Assistant Professor Duke University durham, North Carolina, United States
Abstract: Logistic growth is a model of resource-limited population growth that has been a tenet of ecology since its inception. The metabolic theory of ecology (MTE) predicts that the two parameters that characterize logistic growth—intrinsic growth rate (r) and carrying capacity (K)—depend on body size and temperature and how they affect the supply and demand of resources. MTE assumes that body size remains constant as a population grows to K, but recent research suggests that body sizes can change in response to changes in resource availability during population growth. The effects of these body-size dynamics on population growth are relatively unknown. Here, we reformulate the resource-limited population growth model by incorporating body-size dynamics into the mass- and temperature-dependencies of r and K from MTE. We test our model using the ciliated protist Glaucoma sp. grown in laboratory microcosms that are subjected to different temperatures via programmable incubators and sampled using fluid imaging. We ask three main questions: 1) Do changes in resource availability cause average body size to change during population growth? 2) Do these body-size dynamics alter the trajectory of population growth? 3) Does temperature affect the interaction between population dynamics and body size dynamics?

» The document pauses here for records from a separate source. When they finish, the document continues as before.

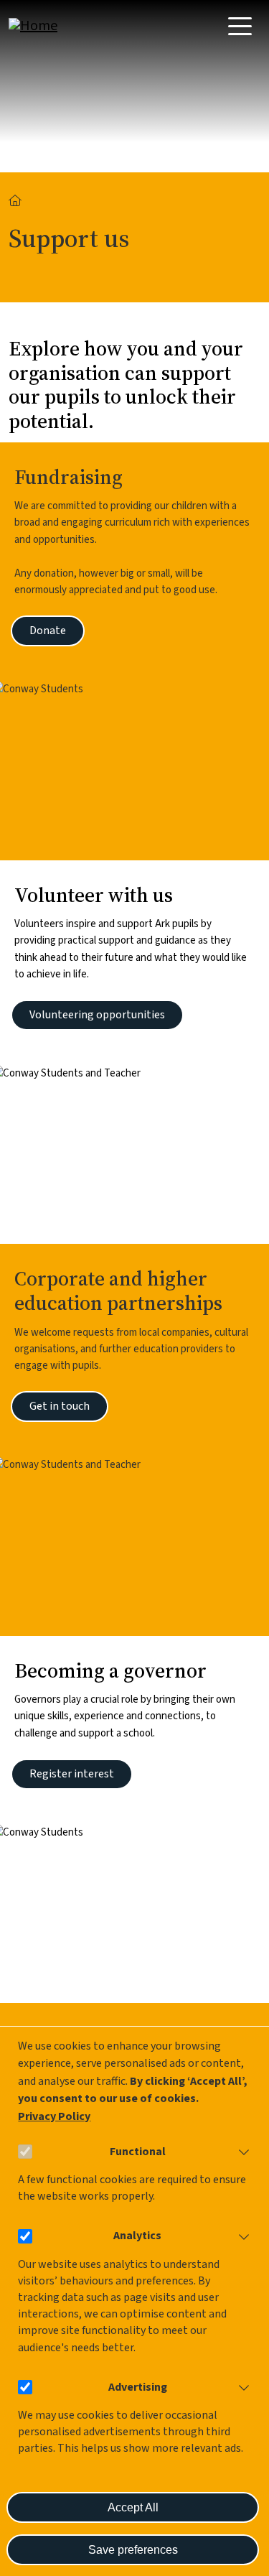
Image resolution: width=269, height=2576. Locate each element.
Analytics (137, 2235)
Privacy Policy (54, 2116)
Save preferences (133, 2550)
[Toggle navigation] (240, 26)
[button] (241, 2152)
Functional (138, 2151)
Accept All (133, 2507)
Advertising (137, 2387)
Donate (47, 630)
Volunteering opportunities (97, 1015)
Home (15, 200)
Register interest (71, 1774)
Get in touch (59, 1406)
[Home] (66, 25)
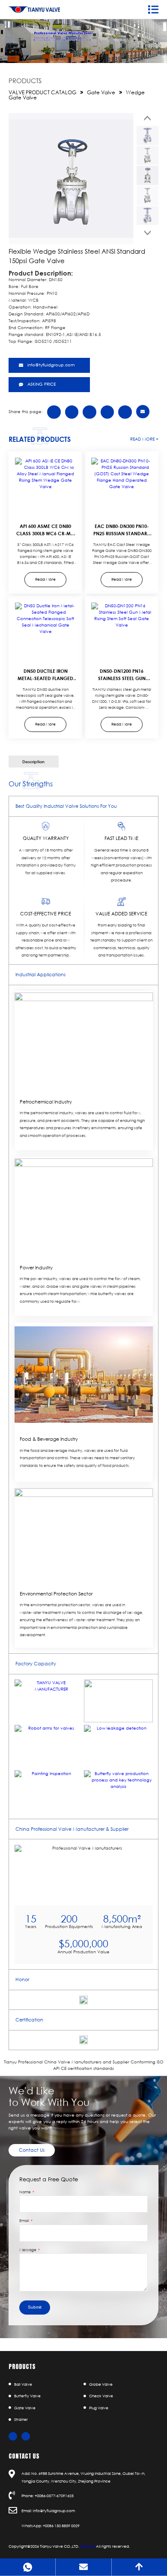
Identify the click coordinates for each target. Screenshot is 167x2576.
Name (25, 2192)
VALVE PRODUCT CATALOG (42, 92)
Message (28, 2249)
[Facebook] (13, 2436)
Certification (29, 2019)
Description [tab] (33, 762)
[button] (147, 118)
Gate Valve (101, 92)
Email (24, 2220)
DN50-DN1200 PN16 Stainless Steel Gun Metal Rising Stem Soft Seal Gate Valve (121, 682)
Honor (22, 1979)
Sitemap (87, 2546)
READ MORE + (144, 439)
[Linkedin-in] (25, 2436)
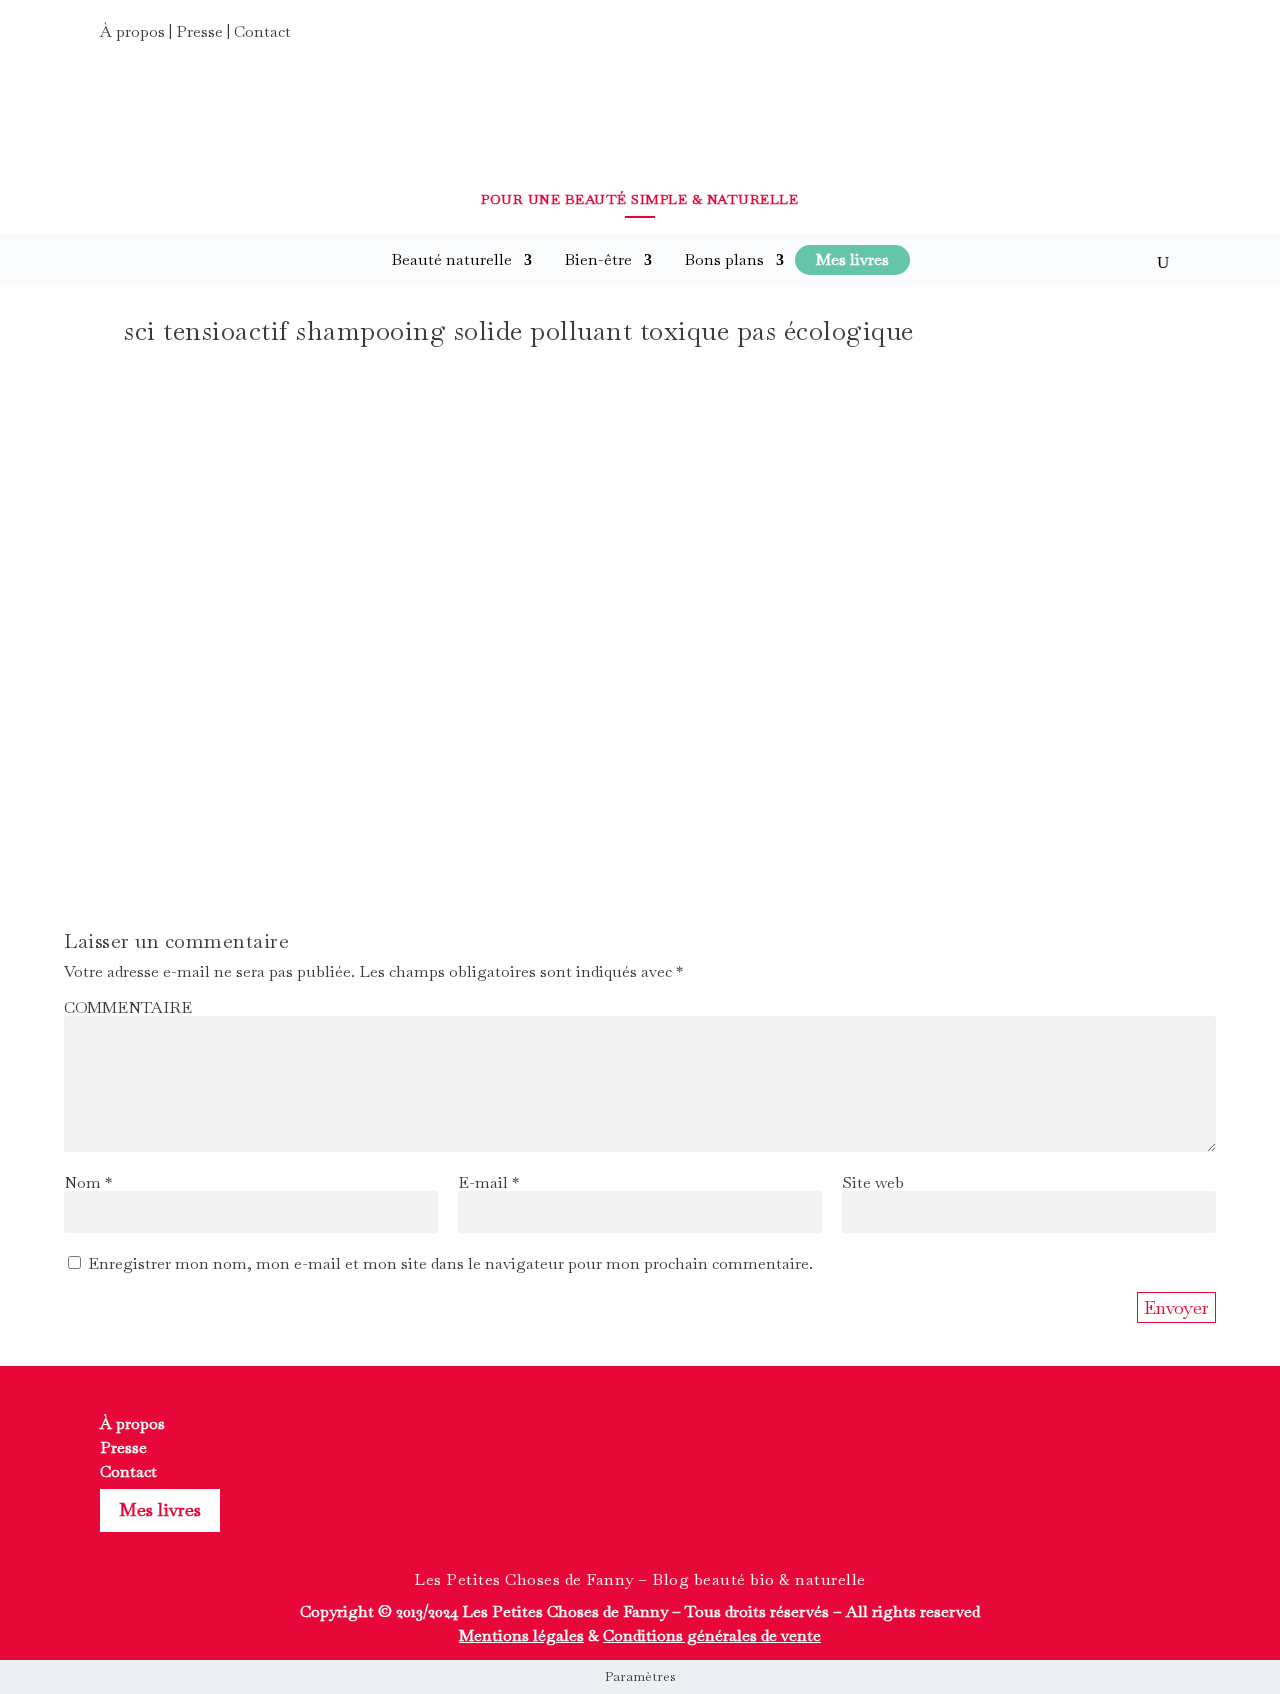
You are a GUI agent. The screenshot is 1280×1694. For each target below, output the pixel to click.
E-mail (488, 1182)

We find that variation in resource availability during population growth causes population mean body size to change dramatically over time. When population density is very low and resources are plentiful, mean body size increases. But as population density increases, mean body size begins to decline to accommodate the associated reduction in resource availability. This reduction in body size then further modifies population growth rate by readjusting the strength of negative density dependence. This feedback between population dynamics and body-size dynamics produces population trajectories that deviate from classical logistic growth. Furthermore, variation in temperature mediates the interaction between population and body-mass dynamics by modifying how r, K, and the per-capita supply and demand of resources all scale with body size. Incorporating body-size dynamics fundamentally alters our understanding of resource-limited population growth—signaling a departure from classical logistic growth in favor of a model of population growth where body size dynamically alters the strength of negative density dependence according to changes in the supply and demand of resources. This realization has important implications not only for resource-limited population growth (intraspecific competition), but likely also affects interspecific competition and species responses to rapidly changing environmental conditions.